Conforme o texto, essas ações serão integradas entre as áreas de educação, saúde, assistência social, cultura, esporte e segurança pública. O foco principal será nos territórios que registram os maiores índices de violência letal juvenil.

Os parlamentares acolheram o parecer do relator, deputado André Fernandes (PL-CE), pela aprovação da proposta, de autoria do deputado Duarte Jr. (Avante-MA). “A segurança pública exige duas frentes simultâneas: a repressão eficiente ao crime e a prevenção estruturada”, disse o relator.

Financiamento e metas
O projeto prevê que a União criará um programa nacional de financiamento com transferências de recursos fundo a fundo. Os repasses serão condicionados à adesão formal do ente federativo e à apresentação de plano local de prevenção.

Municípios e estados também deverão cumprir metas anuais de redução de indicadores de violência para receber as verbas. Toda a execução financeira deverá ser registrada em sistema eletrônico de transparência pública.

A proposta determina ainda um monitoramento nacional para acompanhamento de indicadores padronizados.

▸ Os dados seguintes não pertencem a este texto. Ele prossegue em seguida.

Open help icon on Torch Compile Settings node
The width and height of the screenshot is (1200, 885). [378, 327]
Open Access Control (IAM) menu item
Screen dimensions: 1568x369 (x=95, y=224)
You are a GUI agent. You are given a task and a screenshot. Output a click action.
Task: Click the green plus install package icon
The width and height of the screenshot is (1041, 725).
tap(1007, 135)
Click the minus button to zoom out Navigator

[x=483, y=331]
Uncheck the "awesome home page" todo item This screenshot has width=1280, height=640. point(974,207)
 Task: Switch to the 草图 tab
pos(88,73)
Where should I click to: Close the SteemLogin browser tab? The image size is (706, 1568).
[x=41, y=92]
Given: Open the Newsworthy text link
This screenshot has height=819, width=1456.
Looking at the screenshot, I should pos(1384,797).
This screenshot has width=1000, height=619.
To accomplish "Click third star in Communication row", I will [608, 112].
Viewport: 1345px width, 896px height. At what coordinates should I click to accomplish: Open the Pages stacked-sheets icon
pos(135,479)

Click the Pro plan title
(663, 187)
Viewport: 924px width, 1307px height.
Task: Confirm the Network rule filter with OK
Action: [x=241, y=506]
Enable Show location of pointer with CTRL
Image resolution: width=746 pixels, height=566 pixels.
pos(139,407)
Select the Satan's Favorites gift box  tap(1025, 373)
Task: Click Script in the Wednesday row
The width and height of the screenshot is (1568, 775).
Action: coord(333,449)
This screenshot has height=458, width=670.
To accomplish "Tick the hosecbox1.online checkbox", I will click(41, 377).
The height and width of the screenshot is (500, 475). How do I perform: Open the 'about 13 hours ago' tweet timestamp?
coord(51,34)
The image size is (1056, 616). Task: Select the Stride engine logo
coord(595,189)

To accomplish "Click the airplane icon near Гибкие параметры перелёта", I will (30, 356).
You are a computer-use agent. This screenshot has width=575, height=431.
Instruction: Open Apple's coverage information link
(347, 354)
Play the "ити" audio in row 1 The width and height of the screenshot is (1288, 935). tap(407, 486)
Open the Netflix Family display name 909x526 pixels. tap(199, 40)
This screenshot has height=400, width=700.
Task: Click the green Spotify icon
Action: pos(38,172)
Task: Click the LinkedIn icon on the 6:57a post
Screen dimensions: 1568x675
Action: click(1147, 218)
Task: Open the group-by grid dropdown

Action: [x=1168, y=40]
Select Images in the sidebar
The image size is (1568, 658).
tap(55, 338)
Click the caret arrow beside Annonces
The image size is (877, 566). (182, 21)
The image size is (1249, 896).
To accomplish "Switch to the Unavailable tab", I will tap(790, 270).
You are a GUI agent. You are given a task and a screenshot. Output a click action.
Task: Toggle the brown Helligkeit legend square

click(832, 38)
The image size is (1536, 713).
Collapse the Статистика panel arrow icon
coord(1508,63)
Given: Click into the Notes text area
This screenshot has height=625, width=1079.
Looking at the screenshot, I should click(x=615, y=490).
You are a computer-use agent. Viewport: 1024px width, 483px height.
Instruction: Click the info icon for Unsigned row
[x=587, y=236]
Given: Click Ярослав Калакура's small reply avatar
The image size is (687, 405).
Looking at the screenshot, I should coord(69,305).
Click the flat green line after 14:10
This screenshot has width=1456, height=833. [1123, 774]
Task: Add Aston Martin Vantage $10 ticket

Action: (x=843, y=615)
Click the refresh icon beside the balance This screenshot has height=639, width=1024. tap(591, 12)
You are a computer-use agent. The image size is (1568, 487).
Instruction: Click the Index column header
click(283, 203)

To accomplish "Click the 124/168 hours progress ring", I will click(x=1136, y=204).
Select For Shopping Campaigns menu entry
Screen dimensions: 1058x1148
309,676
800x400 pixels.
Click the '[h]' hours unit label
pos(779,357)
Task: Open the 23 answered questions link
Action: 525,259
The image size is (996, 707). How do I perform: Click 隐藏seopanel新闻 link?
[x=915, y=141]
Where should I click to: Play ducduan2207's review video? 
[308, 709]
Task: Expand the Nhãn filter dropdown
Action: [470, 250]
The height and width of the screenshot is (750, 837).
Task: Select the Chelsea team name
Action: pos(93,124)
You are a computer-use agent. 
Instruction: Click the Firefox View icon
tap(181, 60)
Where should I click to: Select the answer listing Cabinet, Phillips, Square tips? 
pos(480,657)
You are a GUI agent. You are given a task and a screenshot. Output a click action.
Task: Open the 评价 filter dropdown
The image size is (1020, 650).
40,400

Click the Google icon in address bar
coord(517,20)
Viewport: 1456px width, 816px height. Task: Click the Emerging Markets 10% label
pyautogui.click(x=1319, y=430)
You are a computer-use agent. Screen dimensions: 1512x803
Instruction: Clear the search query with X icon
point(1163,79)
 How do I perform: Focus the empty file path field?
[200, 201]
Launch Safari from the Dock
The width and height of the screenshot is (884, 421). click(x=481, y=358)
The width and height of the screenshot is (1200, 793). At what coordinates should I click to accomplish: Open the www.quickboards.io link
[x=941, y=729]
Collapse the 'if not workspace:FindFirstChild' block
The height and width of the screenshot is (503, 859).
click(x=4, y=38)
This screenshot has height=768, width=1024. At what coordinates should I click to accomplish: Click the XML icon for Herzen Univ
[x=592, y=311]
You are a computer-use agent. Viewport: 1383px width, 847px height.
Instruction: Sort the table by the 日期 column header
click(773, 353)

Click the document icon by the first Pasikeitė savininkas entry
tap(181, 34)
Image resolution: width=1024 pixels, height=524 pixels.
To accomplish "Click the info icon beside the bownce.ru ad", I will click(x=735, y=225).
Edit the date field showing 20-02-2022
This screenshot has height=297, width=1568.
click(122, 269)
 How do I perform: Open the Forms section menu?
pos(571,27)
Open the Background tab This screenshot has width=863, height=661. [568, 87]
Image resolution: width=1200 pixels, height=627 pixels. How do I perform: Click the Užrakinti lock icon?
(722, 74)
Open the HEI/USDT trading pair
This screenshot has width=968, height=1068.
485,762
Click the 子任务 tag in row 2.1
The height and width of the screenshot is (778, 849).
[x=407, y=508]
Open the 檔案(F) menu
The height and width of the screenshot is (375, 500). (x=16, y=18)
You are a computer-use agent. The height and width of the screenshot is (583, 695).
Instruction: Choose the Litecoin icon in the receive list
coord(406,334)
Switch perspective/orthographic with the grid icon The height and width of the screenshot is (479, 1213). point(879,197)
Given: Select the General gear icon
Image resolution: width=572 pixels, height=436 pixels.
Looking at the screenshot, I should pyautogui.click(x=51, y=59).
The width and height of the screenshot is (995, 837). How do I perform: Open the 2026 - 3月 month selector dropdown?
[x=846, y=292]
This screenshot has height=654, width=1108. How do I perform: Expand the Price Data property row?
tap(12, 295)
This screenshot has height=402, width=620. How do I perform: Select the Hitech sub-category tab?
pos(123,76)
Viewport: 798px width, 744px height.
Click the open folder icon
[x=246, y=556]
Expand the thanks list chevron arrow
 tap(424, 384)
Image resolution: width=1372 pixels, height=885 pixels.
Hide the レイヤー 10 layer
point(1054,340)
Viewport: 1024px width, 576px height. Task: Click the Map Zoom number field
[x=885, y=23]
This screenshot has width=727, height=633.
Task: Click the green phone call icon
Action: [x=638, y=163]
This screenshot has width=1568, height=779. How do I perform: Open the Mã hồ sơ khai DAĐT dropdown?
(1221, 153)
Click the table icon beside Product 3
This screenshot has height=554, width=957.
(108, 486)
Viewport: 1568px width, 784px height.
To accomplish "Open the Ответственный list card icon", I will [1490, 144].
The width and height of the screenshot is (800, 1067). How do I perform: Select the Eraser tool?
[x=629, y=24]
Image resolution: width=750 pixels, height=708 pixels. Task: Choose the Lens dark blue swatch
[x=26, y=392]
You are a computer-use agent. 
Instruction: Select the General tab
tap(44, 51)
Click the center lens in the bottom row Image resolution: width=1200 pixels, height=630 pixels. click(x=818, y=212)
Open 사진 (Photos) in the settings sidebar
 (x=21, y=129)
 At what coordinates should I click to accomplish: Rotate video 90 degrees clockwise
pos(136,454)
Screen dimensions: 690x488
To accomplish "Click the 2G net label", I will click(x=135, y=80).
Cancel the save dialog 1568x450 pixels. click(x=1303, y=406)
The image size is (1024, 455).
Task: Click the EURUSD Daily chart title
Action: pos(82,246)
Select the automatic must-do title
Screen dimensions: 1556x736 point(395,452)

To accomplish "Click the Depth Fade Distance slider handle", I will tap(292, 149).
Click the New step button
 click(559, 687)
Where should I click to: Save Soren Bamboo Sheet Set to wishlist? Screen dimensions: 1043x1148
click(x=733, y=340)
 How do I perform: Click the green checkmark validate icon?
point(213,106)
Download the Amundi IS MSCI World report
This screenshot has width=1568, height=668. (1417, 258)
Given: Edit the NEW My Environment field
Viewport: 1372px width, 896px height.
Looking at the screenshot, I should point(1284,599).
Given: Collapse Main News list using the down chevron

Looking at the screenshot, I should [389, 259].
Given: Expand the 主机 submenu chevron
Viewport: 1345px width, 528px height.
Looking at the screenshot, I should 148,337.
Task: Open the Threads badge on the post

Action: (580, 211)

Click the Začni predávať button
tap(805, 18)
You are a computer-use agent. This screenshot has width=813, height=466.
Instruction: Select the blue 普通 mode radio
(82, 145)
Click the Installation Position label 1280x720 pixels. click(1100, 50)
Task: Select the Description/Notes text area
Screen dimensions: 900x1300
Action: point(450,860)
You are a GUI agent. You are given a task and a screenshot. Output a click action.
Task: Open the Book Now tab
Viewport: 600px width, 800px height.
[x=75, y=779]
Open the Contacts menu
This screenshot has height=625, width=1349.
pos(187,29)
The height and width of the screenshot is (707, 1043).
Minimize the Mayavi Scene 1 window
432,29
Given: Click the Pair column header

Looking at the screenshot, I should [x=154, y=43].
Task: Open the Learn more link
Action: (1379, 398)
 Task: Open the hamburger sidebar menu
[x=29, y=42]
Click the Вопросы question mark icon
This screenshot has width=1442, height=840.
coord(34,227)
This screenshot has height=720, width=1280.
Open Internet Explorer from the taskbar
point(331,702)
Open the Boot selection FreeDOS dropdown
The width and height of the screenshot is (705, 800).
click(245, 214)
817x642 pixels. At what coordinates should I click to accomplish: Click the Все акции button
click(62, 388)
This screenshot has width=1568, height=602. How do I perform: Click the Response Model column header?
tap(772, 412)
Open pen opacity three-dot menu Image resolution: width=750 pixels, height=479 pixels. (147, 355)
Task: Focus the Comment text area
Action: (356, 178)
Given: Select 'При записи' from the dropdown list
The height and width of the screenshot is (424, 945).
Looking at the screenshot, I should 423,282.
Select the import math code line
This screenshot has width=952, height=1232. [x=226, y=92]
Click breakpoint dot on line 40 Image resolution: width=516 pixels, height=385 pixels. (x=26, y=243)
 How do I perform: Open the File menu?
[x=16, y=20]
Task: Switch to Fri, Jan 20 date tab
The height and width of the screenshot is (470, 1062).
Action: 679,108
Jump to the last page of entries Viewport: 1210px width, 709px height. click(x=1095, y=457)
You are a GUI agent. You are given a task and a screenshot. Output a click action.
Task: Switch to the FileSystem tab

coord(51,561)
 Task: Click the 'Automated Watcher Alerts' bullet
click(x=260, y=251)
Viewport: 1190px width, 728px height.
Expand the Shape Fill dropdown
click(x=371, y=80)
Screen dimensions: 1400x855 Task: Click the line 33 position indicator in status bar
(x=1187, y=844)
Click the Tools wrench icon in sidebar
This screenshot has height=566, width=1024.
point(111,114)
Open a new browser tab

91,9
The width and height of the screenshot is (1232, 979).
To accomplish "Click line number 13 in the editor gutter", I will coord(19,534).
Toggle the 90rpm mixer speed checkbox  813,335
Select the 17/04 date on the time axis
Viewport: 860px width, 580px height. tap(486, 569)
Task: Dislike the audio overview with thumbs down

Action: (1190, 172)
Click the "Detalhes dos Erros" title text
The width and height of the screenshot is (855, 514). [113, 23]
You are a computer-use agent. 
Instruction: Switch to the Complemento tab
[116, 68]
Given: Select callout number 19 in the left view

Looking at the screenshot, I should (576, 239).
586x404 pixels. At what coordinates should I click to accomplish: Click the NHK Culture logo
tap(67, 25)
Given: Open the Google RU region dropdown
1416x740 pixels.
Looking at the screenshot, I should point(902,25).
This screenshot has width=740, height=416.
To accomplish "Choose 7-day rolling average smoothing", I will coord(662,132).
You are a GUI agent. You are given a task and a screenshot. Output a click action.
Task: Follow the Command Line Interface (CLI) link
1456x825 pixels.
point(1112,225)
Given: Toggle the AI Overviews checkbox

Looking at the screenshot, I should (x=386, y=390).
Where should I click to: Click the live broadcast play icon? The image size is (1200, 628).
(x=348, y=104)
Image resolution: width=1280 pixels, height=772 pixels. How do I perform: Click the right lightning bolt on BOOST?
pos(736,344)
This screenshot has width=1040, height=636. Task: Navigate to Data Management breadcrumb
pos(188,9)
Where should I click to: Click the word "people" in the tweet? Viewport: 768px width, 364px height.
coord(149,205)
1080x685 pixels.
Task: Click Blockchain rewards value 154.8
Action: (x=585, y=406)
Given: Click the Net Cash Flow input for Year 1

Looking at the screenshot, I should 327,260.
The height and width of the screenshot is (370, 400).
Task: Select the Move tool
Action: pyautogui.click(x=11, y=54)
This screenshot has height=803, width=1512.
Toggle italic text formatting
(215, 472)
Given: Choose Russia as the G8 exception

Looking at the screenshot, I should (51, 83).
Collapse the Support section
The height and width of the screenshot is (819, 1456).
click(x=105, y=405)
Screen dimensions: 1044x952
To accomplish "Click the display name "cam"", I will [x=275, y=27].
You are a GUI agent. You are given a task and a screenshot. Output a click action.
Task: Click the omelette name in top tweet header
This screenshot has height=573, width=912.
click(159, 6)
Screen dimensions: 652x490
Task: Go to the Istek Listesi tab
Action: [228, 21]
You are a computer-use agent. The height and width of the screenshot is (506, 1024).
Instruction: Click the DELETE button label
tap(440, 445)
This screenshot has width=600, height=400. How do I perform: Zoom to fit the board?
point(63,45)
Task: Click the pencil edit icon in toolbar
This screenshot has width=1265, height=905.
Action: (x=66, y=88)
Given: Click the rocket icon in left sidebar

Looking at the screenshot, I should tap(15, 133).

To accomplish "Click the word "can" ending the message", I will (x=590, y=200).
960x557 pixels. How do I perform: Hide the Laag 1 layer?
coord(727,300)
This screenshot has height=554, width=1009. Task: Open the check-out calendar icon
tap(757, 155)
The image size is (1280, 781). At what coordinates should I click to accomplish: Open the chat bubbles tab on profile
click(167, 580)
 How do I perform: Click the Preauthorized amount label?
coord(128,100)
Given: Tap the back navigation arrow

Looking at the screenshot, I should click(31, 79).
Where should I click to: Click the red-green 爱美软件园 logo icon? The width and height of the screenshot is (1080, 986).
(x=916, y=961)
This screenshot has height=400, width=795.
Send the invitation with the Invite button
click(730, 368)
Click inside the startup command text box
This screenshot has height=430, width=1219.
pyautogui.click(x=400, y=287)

Serão avaliados os índices de homicídios juvenis, evasão escolar, reincidência infracional e inserção produtiva dos jovens.

Próximos passos
O projeto ainda será analisado, em caráter conclusivo, pelas comissões de Previdência, Assistência Social, Infância, Adolescência e Família; de Finanças e Tributação; e de Constituição e Justiça e de Cidadania.

Para virar lei, o texto terá de ser aprovado pela Câmara e pelo Senado.